A gray list is a list of stocks that are ineligible for trade by an investment bank's risk arbitrage division. Securities on the gray list aren’t necessarily exceptionally risky or otherwise inherently flawed. The gray list is composed of firms working with the investment bank, often in matters of mergers and acquisitions. Once the firms in question have completed this business, the stocks may be taken off the gray list, allowing the bank to trade them once again.


The gray list is intended to safeguard a bank’s interests by keeping it from investing in stocks that currently carry an inherent amount of risk. The outcome of a merger or acquisition will typically influence the value of shares issued by any of the firms involved in the deal.

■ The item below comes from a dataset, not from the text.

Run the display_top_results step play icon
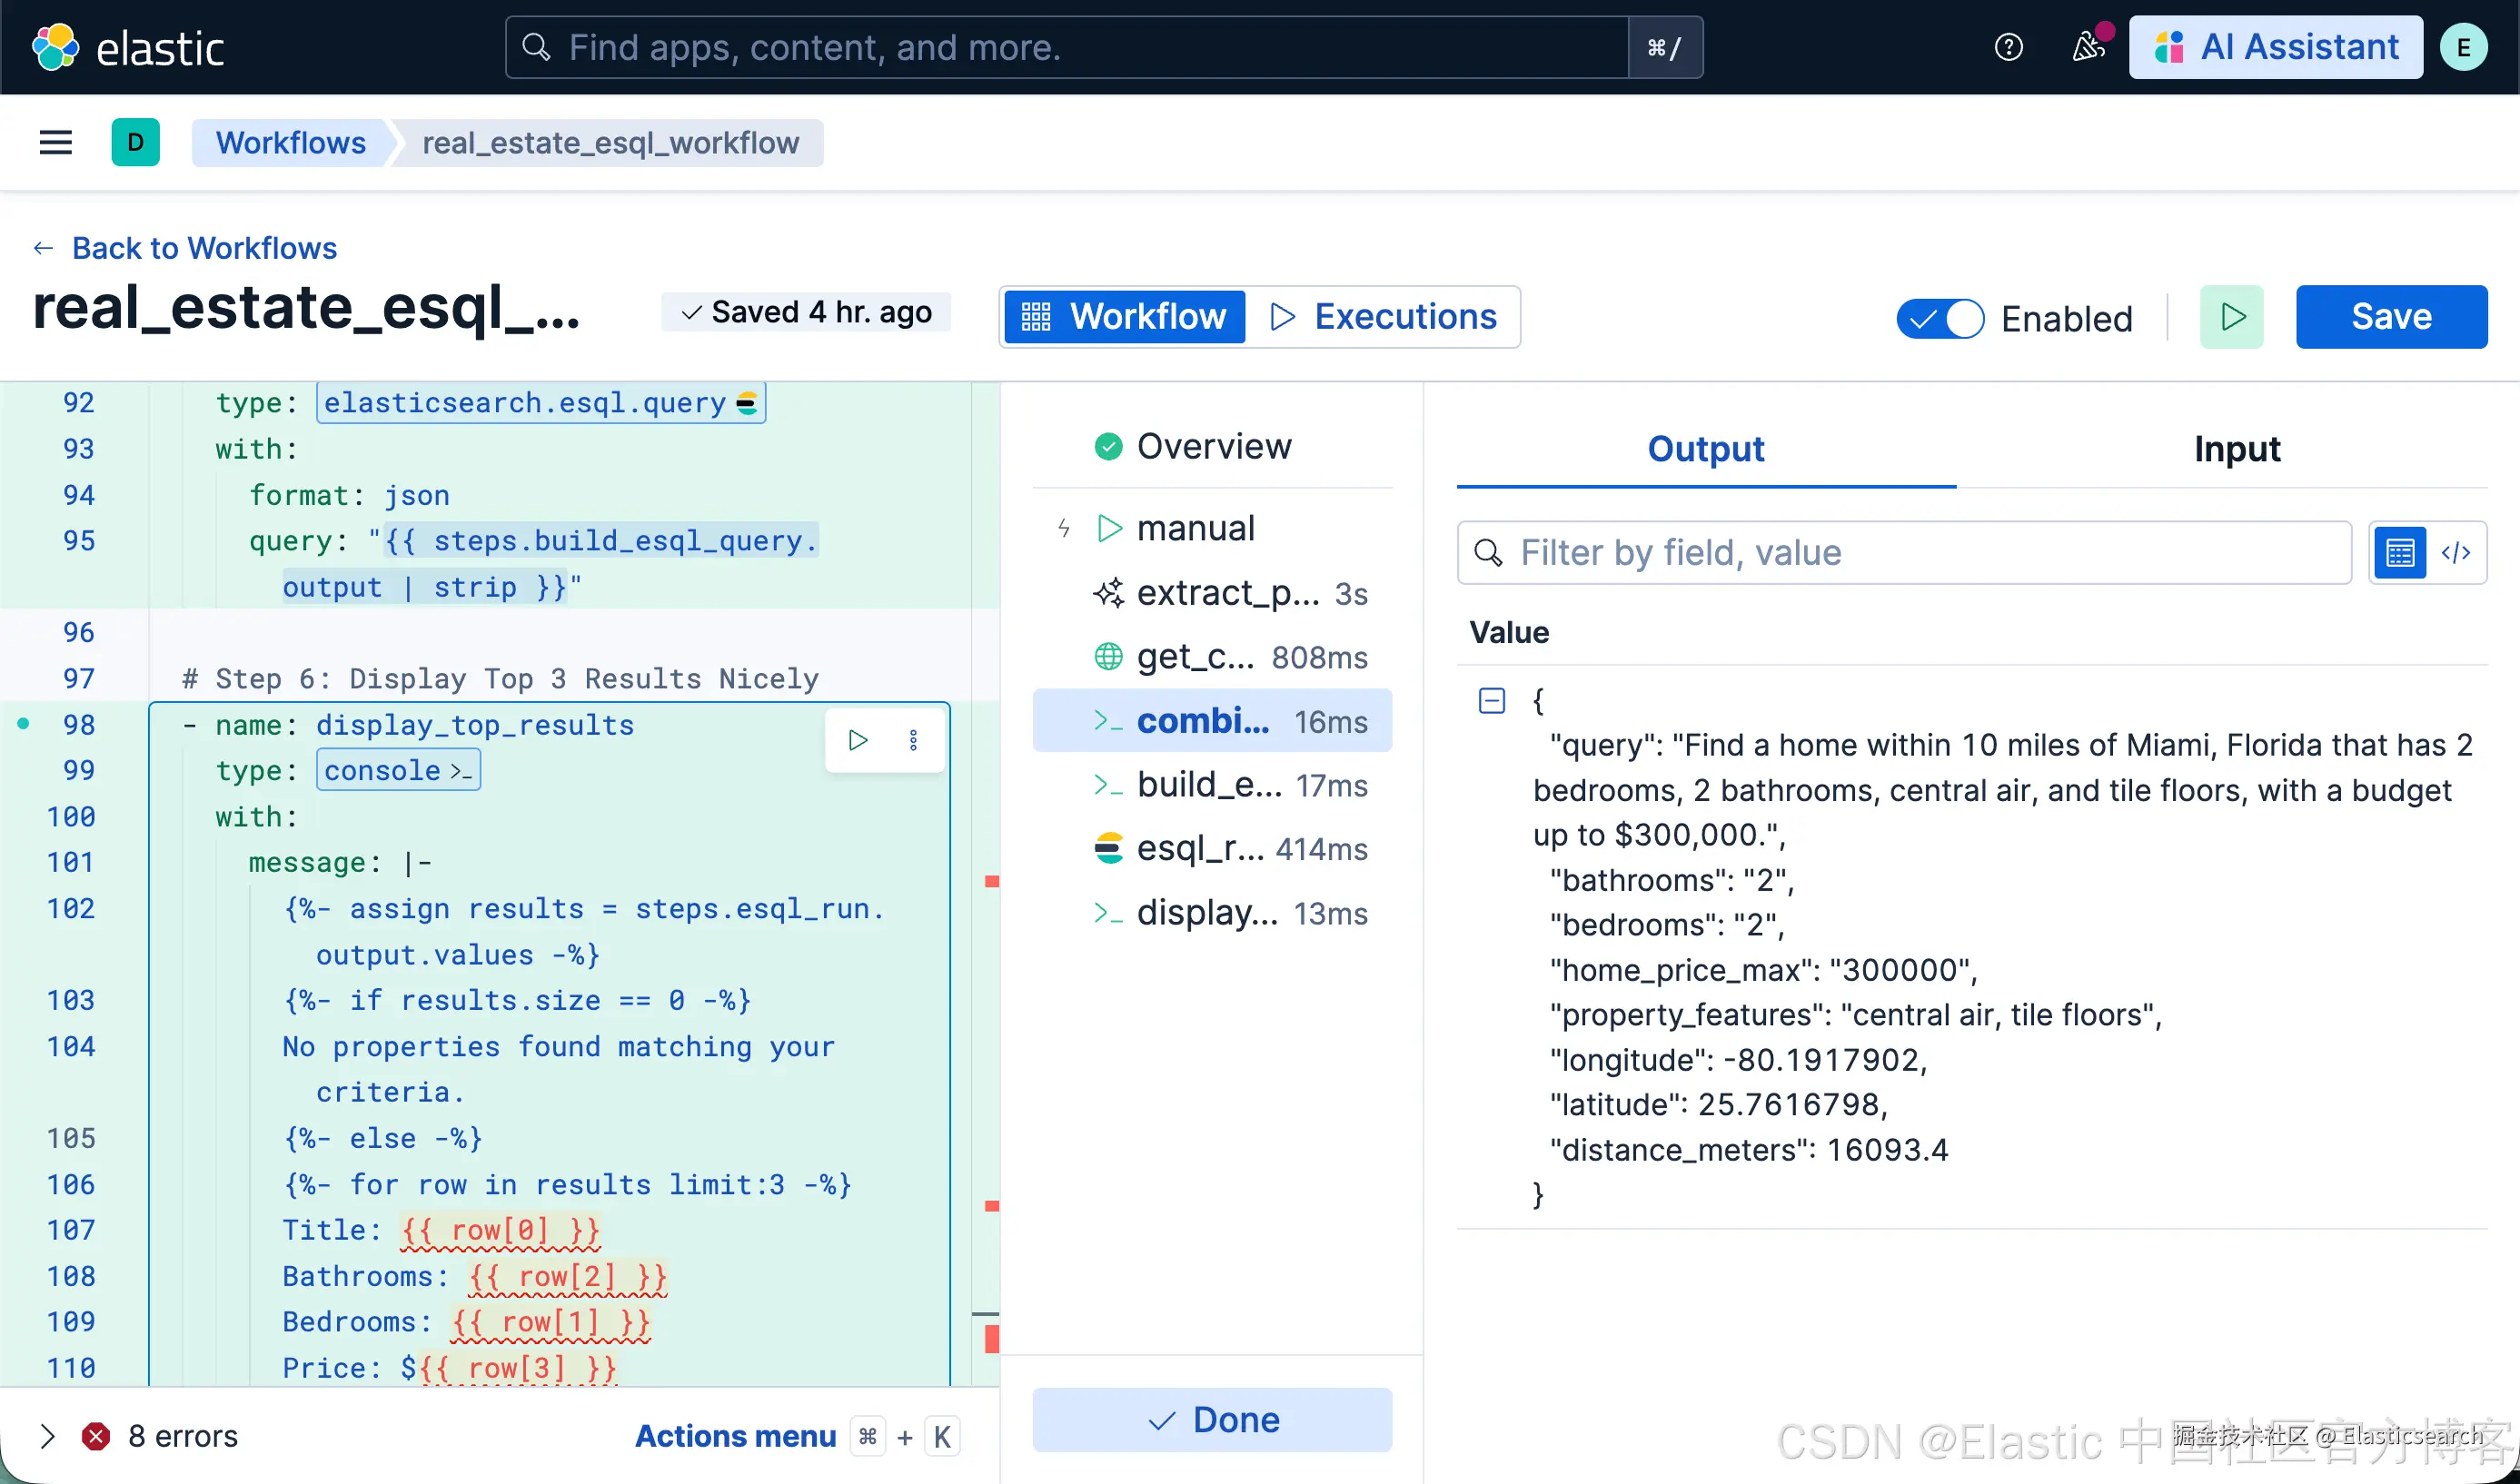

The influence of such a business deal on the price of a stock can be either positive or negative, so stocks are placed on the gray list until the deal is complete and its impact can be accurately assessed.

Confidentiality of the Gray List

Because the gray list includes firms working closely with an investment bank, it is often confidential and kept close within the bank's trading divisions. The document is created for internal purposes only because the specifics of a bank’s business arrangements with other firms are considered confidential. Only the firm involved and the employees of the risk arbitrage division of the bank involved know which stocks are on a gray list, or have access to it as required by their professional duties.

Trade of Stocks on the Gray List by Other Divisions of the Same Bank

While the risk arbitrage division is barred from trading within the gray list, other departments or divisions of the bank in question are not prohibited from trading the gray list stocks. For instance, the investment bank's block trading desk is eligible for such transactions. This is allowed because of what’s referred to as the Chinese wall, which maintains secrecy between divisions or departments of a bank so that each department is unaware of the customer interactions of other departments. Therefore, the block trading desk of the bank in question may be unaware that a merger or acquisition is in the works, and would have no reason to treat shares issued by the client firm any differently than it would treat shares issued by any other firm.